Amy Beckham Foster has been the Scheben Branch Manager since 2011. Prior to joining the staff of Boone County Public Library she was a law librarian working in law firms and in academia, most recently as Head of Public Services at the University of Kentucky College of Law Library.
Congress shall make no law respecting an establishment of religion,or prohibiting the free exercise thereof; or abridging the freedom of speech, or of the press; or the right of the people peaceably to assemble,and to petition the government for a redress of grievances.
United States Constitution – First Amendment
For the public library, as an institution, there is perhaps no idea held in higher regard than that of free speech. Free speech is a necessary activity for a democracy to function and libraries have always been places where people can educate themselves so they can be active participants in the democracy. Whether ensuring that our collections are diverse both in content, and in format or ensuring that groups with a wide range of views feel welcome to use our facilities, the principle of free speech is the bedrock of all libraries. Boone County Public Library is no exception. When the framers of the United States Constitution first ratified these profound words as part of the Bill of Rights, free speech had been a prevailing principle of American society. And, ironically, it was the French philosopher, Voltaire, who best summarized these ideas when he said, “I do not agree with what you have to say, but I’ll defend to the death your right to say it.”

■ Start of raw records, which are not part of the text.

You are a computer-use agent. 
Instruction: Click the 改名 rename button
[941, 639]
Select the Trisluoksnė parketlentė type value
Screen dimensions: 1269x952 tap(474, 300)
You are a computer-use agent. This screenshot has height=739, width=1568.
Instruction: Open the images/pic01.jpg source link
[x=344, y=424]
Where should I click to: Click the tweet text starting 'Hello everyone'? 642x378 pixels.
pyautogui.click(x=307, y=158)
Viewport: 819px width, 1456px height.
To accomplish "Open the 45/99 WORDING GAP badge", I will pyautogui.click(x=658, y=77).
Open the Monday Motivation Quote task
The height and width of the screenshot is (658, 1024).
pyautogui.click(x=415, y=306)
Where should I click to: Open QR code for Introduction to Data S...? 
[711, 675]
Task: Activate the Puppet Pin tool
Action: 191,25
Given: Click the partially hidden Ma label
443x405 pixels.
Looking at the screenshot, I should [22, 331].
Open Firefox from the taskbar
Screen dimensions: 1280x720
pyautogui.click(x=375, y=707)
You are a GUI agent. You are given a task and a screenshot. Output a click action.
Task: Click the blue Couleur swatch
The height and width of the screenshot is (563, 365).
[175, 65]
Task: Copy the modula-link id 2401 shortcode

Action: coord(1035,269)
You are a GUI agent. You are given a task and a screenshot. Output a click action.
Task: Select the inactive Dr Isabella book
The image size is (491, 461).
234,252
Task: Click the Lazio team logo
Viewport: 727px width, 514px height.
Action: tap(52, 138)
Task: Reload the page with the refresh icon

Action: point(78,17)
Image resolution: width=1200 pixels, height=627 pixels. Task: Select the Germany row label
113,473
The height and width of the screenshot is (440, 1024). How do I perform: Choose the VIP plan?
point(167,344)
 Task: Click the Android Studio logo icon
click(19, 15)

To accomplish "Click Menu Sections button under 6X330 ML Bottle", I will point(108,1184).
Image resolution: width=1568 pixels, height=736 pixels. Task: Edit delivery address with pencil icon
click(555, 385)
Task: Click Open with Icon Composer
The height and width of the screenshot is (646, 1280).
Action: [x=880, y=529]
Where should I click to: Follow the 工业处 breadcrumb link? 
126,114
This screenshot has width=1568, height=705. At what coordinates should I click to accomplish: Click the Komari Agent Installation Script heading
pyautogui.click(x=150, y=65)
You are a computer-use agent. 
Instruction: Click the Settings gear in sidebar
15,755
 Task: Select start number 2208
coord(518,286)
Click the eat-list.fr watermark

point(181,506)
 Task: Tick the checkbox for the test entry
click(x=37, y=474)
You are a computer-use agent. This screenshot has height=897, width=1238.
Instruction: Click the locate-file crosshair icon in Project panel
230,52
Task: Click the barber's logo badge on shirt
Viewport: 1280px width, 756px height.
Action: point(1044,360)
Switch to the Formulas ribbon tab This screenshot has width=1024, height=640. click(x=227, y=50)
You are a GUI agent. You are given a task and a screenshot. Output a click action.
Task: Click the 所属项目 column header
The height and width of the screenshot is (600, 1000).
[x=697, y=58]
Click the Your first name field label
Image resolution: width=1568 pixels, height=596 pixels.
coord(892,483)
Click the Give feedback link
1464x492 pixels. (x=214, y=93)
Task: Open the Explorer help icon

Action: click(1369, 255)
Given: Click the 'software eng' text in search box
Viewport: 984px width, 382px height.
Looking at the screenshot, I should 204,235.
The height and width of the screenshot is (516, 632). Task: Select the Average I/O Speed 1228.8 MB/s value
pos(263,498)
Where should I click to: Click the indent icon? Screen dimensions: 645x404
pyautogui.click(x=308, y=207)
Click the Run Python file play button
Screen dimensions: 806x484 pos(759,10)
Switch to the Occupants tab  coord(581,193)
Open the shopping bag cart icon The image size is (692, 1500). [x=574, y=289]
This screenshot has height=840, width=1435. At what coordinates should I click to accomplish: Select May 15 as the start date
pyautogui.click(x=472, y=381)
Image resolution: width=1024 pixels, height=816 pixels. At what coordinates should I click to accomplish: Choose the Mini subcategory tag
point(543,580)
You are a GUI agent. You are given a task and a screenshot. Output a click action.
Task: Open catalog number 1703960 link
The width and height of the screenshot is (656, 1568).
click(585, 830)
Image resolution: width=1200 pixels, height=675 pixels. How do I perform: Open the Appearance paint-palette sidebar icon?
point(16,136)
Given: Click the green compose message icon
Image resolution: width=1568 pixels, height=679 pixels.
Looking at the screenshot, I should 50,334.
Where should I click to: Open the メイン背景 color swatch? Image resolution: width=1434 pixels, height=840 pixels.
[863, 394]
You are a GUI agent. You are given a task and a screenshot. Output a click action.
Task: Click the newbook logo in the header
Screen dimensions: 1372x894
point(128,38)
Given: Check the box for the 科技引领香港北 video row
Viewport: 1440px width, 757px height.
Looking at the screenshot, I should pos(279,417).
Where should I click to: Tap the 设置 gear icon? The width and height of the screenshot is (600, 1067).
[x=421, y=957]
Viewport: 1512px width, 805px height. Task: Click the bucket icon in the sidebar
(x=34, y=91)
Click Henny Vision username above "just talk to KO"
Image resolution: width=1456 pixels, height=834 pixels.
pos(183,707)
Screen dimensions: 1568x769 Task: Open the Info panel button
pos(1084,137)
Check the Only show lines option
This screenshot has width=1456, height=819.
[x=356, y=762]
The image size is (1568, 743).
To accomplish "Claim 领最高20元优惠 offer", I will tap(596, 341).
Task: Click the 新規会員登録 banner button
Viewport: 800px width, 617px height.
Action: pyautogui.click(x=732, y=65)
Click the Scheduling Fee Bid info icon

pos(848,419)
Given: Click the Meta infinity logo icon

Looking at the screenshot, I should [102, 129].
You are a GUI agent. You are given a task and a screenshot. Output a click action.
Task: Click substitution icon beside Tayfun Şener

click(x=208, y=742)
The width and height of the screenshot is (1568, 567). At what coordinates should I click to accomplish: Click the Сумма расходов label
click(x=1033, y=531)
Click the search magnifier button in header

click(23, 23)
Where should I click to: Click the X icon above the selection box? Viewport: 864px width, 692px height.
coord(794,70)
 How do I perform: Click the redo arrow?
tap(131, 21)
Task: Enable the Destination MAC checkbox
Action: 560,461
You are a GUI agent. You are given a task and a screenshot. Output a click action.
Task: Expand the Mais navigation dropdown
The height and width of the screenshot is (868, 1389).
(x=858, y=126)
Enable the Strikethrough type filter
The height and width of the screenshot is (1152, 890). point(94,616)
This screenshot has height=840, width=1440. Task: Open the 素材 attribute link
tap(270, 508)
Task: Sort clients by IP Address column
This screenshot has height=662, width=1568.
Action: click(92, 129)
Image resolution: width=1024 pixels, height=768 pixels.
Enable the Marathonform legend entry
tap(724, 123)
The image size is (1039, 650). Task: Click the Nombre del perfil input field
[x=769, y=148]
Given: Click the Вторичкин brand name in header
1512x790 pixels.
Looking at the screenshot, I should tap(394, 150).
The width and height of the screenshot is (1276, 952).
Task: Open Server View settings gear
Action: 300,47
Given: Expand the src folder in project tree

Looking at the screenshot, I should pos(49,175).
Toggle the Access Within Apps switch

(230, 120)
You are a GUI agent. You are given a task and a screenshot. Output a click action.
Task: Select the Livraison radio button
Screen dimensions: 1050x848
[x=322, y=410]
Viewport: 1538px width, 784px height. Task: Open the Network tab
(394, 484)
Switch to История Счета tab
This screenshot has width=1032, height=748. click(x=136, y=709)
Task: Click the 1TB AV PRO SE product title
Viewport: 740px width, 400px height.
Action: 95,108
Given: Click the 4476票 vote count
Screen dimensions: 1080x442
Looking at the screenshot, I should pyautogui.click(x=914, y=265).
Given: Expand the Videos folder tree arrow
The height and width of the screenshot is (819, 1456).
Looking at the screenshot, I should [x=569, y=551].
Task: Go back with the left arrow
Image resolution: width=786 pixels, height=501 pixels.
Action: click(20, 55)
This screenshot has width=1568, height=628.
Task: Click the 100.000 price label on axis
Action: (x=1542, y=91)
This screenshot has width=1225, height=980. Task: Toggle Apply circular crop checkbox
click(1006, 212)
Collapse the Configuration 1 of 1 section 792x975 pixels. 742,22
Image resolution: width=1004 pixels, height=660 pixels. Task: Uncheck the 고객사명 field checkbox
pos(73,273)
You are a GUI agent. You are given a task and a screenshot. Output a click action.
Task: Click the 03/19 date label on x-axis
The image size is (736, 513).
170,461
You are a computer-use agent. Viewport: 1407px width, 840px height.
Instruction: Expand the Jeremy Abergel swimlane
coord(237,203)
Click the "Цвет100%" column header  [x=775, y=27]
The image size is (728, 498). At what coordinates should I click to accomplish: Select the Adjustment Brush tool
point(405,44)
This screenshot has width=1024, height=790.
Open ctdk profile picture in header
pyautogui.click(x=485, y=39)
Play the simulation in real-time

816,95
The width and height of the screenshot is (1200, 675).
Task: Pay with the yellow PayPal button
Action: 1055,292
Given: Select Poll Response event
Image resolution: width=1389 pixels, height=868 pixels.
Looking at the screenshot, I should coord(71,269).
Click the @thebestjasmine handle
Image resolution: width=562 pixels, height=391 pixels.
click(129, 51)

As a group of professionals, the staff of Boone County Public Library takes pride in ensuring that members of the community, regardless of their economic status, race, religion or political views feel welcome to use our facilities. And, while we do not endorse the views of the groups who choose to meet at our facilities nor as individuals do we always agree with the views of each particular group, as an institution, Boone County Public Library strives to maintain an environment that is clean, safe and conducive to intellectual discourse and the free flow of ideas. We are committed to insuring that the Library remains a bastion of free speech in a democratic society.
Here in Boone County, this commitment to free speech was put to the test when a group, which by some was viewed as controversial, chose to use our facility as a meeting location. When members of the public and the media began to question the group’s use of the Library, we were able to explain that public libraries are just that, public and open to everyone. Whether a church group holding a bible study or a political party holding a monthly meeting, if the conditions of the Library’s Meeting Room Policy http://www.bcpl.org/media/pdf/library/meeting-room-policy.pdf are met and our Code of Conduct http://www.bcpl.org/media/pdf/library/library-code-of-conduct.pdf is followed, everyone is welcome.
To further ensure that a wide range of ideas are represented, our collections encompass various points of view, including resources which reflect current conditions and trends and which, in some instances, may be viewed by some as controversial http://www.bcpl.org/media/pdf/library/collection-development-policy.pdf.
To that end, as our community becomes more diverse it is important that the Library remains a place where information on a wide range of subjects and viewpoints may be found. Whether it’s Fifty Shades of Grey or the next work by a controversial political figure, Boone County Public Library strives to represent the values of the community while at the same time allowing for the inclusion of diverse ideas.
Finally, the Library has available on its website resources for the public related to equality, diversity and tolerance http://www.bcpl.org/info/subject-guides/equality/. And, as always, the staff of Boone County Public Library remains committed to connecting you with the books you love, the information you need, and the world you live in.